Problem details: Each line from the one holding "Task: Open the rows-per-page" to the last line below must be written out exactly, with no other output.

Dataset excerpts:
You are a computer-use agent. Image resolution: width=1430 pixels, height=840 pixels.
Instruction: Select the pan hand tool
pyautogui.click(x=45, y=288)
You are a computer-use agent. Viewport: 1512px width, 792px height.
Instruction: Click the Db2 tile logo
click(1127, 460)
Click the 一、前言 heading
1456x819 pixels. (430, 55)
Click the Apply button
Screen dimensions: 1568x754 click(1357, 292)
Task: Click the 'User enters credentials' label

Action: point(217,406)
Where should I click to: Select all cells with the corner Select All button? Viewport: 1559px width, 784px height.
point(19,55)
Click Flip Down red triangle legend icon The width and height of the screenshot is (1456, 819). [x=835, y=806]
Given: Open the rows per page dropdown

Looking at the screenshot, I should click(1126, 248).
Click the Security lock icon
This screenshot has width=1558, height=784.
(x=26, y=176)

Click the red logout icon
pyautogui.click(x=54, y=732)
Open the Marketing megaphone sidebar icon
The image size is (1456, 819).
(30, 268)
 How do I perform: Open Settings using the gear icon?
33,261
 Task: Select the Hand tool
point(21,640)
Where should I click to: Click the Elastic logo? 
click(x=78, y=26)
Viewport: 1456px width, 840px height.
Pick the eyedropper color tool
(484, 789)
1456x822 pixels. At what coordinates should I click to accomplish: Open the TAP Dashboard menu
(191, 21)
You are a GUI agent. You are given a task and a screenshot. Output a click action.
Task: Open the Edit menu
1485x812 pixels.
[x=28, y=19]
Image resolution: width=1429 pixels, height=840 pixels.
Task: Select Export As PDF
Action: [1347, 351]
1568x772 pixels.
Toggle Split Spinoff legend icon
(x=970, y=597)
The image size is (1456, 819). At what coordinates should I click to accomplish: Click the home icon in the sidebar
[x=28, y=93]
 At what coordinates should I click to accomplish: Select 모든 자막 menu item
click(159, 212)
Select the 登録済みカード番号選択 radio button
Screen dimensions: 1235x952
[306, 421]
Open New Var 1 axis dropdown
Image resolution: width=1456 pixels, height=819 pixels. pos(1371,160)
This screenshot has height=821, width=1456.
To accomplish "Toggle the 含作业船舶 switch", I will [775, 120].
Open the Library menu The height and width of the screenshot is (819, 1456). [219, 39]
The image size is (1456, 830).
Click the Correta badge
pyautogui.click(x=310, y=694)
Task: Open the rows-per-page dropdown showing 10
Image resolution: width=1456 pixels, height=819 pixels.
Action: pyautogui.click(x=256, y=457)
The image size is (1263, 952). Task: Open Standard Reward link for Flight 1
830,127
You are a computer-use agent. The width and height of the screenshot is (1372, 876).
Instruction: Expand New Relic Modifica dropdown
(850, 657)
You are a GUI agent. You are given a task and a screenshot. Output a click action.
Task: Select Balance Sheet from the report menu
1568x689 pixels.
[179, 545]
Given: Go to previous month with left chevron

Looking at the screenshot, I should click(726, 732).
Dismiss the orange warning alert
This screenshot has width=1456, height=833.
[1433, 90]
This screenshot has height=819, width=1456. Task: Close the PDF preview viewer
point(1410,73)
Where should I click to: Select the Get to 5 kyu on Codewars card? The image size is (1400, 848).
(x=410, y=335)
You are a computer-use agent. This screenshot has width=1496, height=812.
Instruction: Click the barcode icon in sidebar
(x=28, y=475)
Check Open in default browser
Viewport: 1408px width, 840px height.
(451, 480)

Written response:
Task: Open the rows-per-page dropdown showing 10
Image resolution: width=1456 pixels, height=819 pixels.
Action: pyautogui.click(x=256, y=457)
The image size is (1263, 952). Task: Open Standard Reward link for Flight 1
830,127
You are a computer-use agent. The width and height of the screenshot is (1372, 876).
Instruction: Expand New Relic Modifica dropdown
(850, 657)
You are a GUI agent. You are given a task and a screenshot. Output a click action.
Task: Select Balance Sheet from the report menu
1568x689 pixels.
[179, 545]
Given: Go to previous month with left chevron

Looking at the screenshot, I should click(726, 732).
Dismiss the orange warning alert
This screenshot has width=1456, height=833.
[1433, 90]
This screenshot has height=819, width=1456. Task: Close the PDF preview viewer
point(1410,73)
Where should I click to: Select the Get to 5 kyu on Codewars card? The image size is (1400, 848).
(x=410, y=335)
You are a computer-use agent. This screenshot has width=1496, height=812.
Instruction: Click the barcode icon in sidebar
(x=28, y=475)
Check Open in default browser
Viewport: 1408px width, 840px height.
(451, 480)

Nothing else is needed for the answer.